The parents noted that the school in Igoji acquired the loan from a commercial bank seven years ago, when it sought to build a dormitory. The one-storey facility houses about 500 students.
Parents at the national school are to pay Sh22,000 annually, above the regular fees, until the loan is cleared.
One who did not wish to be named said many were unwilling to pay since the loan was procured long before the about 1,200 students enrolled.
Others who started paying said the arrangement was harsh and that the amount should have been spread over time so they are not overburdened.
The parents pay at least Sh50,000 in annual fees, and an additional Sh2,000 as motivation fees.

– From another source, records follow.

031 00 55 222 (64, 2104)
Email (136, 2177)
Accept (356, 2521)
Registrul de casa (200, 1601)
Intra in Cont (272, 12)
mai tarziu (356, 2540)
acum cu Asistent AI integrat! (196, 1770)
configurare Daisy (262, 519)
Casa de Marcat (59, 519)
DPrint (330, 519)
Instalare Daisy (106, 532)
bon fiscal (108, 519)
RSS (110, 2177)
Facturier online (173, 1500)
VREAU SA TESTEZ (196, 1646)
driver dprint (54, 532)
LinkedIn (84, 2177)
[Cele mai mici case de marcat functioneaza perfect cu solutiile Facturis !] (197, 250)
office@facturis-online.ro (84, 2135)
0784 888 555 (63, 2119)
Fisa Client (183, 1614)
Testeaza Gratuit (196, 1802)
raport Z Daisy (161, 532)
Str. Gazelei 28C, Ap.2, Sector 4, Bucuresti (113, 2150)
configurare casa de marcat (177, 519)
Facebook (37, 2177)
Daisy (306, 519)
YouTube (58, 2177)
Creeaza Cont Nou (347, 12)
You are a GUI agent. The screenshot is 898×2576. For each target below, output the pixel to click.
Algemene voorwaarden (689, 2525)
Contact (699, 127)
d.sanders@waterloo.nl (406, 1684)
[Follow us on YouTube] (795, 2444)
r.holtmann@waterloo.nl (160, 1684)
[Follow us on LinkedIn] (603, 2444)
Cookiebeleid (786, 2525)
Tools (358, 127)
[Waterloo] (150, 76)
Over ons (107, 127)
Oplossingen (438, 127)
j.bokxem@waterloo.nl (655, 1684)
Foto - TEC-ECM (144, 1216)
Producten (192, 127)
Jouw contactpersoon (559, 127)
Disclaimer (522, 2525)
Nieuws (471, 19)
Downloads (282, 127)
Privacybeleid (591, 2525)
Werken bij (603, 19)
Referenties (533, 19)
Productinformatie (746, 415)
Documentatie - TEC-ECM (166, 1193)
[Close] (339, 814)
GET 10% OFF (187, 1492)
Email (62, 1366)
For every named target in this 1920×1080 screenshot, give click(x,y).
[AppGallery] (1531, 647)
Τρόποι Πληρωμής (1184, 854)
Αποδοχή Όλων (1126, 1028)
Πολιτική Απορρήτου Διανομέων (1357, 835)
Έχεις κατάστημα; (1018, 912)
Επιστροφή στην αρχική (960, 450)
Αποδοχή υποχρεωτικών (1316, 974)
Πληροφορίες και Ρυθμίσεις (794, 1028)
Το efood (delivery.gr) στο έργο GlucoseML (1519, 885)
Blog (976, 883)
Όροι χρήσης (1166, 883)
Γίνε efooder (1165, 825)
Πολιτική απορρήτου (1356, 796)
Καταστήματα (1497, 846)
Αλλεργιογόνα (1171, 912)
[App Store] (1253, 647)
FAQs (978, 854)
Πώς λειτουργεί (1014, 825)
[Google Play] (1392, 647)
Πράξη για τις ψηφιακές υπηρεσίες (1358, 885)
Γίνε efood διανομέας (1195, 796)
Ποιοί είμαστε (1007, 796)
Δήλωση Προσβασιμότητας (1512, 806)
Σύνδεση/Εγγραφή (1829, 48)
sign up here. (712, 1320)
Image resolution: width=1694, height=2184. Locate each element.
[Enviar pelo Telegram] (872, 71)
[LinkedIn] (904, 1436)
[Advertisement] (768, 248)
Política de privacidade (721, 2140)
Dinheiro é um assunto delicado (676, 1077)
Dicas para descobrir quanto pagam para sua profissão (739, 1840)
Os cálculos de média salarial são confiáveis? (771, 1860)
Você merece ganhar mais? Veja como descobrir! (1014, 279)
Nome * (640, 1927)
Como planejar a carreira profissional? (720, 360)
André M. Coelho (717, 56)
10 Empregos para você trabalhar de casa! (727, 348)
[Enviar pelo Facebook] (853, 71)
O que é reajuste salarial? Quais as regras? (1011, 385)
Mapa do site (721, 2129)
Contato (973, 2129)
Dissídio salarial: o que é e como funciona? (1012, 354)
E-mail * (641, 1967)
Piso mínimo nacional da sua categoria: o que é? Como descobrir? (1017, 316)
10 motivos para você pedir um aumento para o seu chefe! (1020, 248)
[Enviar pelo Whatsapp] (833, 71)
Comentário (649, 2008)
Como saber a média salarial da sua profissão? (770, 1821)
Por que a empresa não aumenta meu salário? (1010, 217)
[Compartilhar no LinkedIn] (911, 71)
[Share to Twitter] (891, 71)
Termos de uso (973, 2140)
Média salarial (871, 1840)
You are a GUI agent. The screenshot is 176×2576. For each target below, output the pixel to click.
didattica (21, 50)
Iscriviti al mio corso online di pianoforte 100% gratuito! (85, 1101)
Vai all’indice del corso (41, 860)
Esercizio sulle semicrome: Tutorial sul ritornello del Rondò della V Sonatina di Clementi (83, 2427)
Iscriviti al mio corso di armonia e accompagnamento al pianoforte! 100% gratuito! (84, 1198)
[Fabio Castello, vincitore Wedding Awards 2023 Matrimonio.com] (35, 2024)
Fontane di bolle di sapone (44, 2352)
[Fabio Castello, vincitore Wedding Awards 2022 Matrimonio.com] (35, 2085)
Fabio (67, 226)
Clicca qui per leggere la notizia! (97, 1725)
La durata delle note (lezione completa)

One said, “The school is empty, not because of fees but because of levies that have not been gazetted. We have raised queries during the parents’ annual general meeting but it has not been included in the minutes. We were overruled by parents
who are friendly to the board of management."
Another said, “The principal said she inherited a loan and that the only way she could run the school was was to clear it."
Another parent asked for an audit, saying the amount borrowed for the project may have been exaggerated.
School Principal Petronilla Mulwa did not respond to the Nation's questions on the matter.
However, Imenti South Sub-county Director of Education, Mercy Itunga, said the institution is struggling to meet its basic obligations due to parents' delays in clearing fees.
“St Mary’s has very unique challenges which everyone, including the CS, is aware of. There is no way children can be kept in school if parents are not paying fees. How do you feed them?
"I am aware the children were sent home to remind their parents of their obligations."
Early this year, a worker at the institution told the Nation that some students were forced to eat outside because the dining hall could not accommodate the entire student population.
“The dining hall only fits one class. If Form Ones get in, the others cannot fit. At no time can they have meals together. They eat from outside in the sun,” the source said.
The institution also has a shortage of laboratories since they only have three serving the entire population.